Adamec et al. concluded in their study about the injury risk of a headbutt that a headbutt, which might be comparable to a fisticuff, will unlikely cause lethal injuries, but they also point out that under certain cirumstances, e.g. support of the victim’s head when standing against a wall or lying on the floor, life-threatening injuries could occur [29]. As they used volunteers, who were obliged to perform a headbutt, for their biomechanical studies in our opinion occurring forces might have been smaller than in real assault situations. According to our own finite element studies and also according to clinical experience headbutts and fisticuffs definitely may lead to fractures and brain contusion. Salentijn et al. also saw a clear association of facial trauma with traumatic brain injury [6,7].

Conclusions

According to literature and our presented results concerning stress propagation, there is a certain risk of incidence of craniocerebral injuries even in patients presenting only with minor fractures of the facial skull.
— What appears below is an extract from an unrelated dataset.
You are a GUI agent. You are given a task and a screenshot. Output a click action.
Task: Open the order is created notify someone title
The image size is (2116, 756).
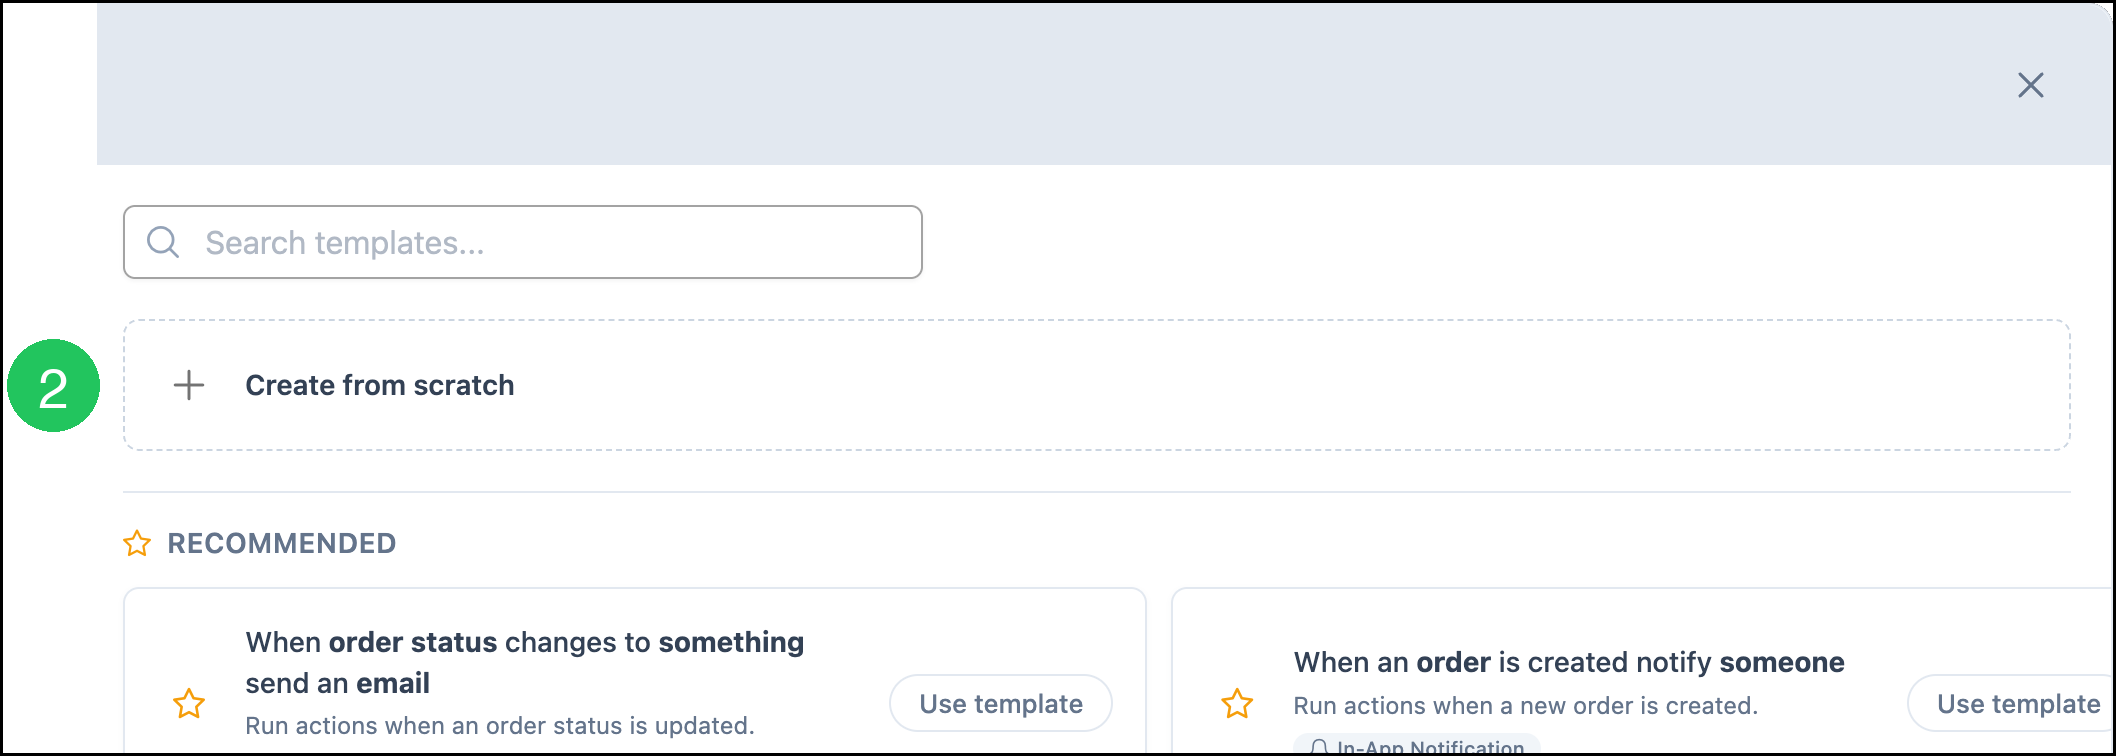(x=1569, y=662)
Impacts on the supraorbital arch encounter a construction type which seems to be suited for the absorption of blows, whereas blunt injuries to the infraorbital rim and the nasoorbitoethmoid region bear a higher risk for craniocerebral injuries by dispersing stresses. So in patients presenting with fractures in these areas high attention should be paid to craniocerebral injuries and there should be a wide indication for CT scans to prevent to miss severe brain damage especially in cases with a time delay.

Futher efforts have to be made to create more precise finite element models incorporating all necessary tissues for better understanding of craniofacial and brain injury.